> _Texte cité_
--------------------

Peut-être est-ce parce que dès le lycée il y a des sections littéraires et des sections scientifiques, une séparation cerveau gauche-cerveau droit, entre ceux qui sont plus matheux et ceux qui sont plus poètes et les deux ne communiquent pas et ne se comprennent pas et s’ignorent et se méprisent. Du coup il y a un rapport malsain à la science et aux animaux qui sont compris comme un domaine scientifique. Mais s’intéresser aux animaux c’est aussi de la spiritualité voire de la poésie. Il y a donc quelque chose à combler, mes personnages ont quelque chose à dire.

Nous traversons aujourd’hui une pandémie mondiale et une crise climatique aux effets déjà bien visibles notamment sur la biodiversité. Des scénarios maintes fois déclinés dans les livres de sciences-fictions, notamment les vôtres… Avez-vous le sentiment d’être rattrapé par la réalité ?

Il y a suffisamment de choses que j’ai écrites qui se sont réellement passées pour qu’il y ait maintenant des scènes que je n’écris pas parce que j’ai peur qu’elles arrivent. Si ce que j’écris arrivait, je me sentirais responsable, c’est-à-dire que j’aurais donné l’idée à quelqu’un que ça puisse arriver

La fonction de l’auteur dit de sciences-fictions est d’offrir une vision de ce qui pourrait arriver en bon et en mauvais. Mais en tant qu’auteur de sciences-fictions français de l’an 2021, je considère que c’est le devoir de l’écrivain de ne pas faire juste peur en racontant l’arrivée d’extraterrestres méchants comme H.G. Wells [l’auteur de la Guerre des Mondes] ou l’arrivée de catastrophes naturelles. C’est aussi le devoir de l’écrivain de montrer des sorties, comment les choses pourraient s’arranger, comment on pourrait tous s’entendre, comme il pourrait y avoir un monde meilleur. Dans mon prochain livre qui est sur les abeilles je réfléchis par exemple à comment les sauver.

Vous restez donc malgré tout optimiste ?

--------------------

> _Matériel extrait_
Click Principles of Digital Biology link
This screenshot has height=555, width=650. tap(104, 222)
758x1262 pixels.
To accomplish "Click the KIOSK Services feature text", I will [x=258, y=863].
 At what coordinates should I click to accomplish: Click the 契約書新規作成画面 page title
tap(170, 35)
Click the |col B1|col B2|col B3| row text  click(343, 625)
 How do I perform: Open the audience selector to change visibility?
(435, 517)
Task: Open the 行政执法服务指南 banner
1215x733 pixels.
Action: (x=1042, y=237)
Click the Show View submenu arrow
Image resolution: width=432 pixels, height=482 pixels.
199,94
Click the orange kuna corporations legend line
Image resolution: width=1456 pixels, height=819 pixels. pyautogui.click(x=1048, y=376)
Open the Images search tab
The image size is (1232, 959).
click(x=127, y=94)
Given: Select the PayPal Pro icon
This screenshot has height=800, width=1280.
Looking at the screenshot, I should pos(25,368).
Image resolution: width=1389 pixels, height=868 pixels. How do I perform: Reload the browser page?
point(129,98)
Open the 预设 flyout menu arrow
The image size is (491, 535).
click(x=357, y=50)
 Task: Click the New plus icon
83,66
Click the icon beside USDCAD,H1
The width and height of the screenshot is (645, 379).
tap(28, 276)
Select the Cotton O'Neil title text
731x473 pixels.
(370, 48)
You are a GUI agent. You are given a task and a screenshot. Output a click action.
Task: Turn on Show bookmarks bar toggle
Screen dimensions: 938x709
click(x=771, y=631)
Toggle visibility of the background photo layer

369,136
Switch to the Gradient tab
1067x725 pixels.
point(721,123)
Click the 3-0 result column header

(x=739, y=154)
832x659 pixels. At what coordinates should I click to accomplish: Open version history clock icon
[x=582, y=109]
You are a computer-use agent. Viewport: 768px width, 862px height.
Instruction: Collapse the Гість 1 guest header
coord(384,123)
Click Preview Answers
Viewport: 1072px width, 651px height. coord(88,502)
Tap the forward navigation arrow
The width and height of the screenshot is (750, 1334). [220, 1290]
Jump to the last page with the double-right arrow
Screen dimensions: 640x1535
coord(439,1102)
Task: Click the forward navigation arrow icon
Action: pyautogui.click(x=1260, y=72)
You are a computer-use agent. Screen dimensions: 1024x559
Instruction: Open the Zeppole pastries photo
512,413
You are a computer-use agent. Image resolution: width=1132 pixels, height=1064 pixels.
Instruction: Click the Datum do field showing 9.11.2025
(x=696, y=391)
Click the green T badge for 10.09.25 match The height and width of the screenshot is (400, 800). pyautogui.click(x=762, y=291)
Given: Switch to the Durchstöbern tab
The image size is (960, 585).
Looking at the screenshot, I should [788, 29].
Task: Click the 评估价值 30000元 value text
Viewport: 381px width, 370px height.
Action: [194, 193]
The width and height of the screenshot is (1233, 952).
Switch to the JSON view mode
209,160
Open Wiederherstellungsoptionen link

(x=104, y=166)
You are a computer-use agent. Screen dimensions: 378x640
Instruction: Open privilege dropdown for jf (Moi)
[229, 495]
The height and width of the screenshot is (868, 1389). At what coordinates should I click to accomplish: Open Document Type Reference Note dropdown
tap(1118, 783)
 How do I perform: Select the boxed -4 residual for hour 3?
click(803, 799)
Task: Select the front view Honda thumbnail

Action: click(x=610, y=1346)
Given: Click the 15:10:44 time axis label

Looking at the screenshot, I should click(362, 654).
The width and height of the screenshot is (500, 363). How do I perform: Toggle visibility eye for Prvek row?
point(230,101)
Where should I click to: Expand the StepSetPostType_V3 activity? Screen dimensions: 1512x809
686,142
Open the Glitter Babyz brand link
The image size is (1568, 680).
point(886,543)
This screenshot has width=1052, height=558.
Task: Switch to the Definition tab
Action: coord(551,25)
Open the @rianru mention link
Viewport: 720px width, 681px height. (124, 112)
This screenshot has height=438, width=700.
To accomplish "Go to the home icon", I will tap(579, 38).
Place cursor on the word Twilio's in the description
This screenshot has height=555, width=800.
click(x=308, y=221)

--------------------

> _Tâche courte 1_
Recopiez mot pour mot la portion de la liste qui va de la ligne contenant "This screenshot has height=438, width=700." jusqu'à la fin de cette liste, les deux bornes comprises.
> _Tâche courte 2_
Prolongez l'entretien sur la science-fiction à partir de sa dernière phrase.
L'entretien et la liste n'ont aucun rapport entre eux.

> _Résultat attendu 1_
This screenshot has height=438, width=700.
To accomplish "Go to the home icon", I will tap(579, 38).
Place cursor on the word Twilio's in the description
This screenshot has height=555, width=800.
click(x=308, y=221)

> _Résultat attendu 2_
Oui, je suis pessimiste sur le court terme mais optimiste sur le long terme. Je pense que quand il y a une bêtise à faire on la fait et ça ne sert à rien de dire « attention, si vous continuez il va y avoir des problèmes ». On va continuer, il va y avoir des problèmes mais il n’y a que comme ça qu’on apprend. C’est notre manière de fonctionner. Un peu comme un enfant qui doit mettre la main dans le feu pour comprendre que ça brûle ; l’humanité met ses mains dans tous les feux possibles mais après normalement il en sort l’idée qu’il ne faut pas mettre sa main dans le feu

Vous pensez donc aussi qu’il peut ressortir de bonnes choses de cette pandémie ?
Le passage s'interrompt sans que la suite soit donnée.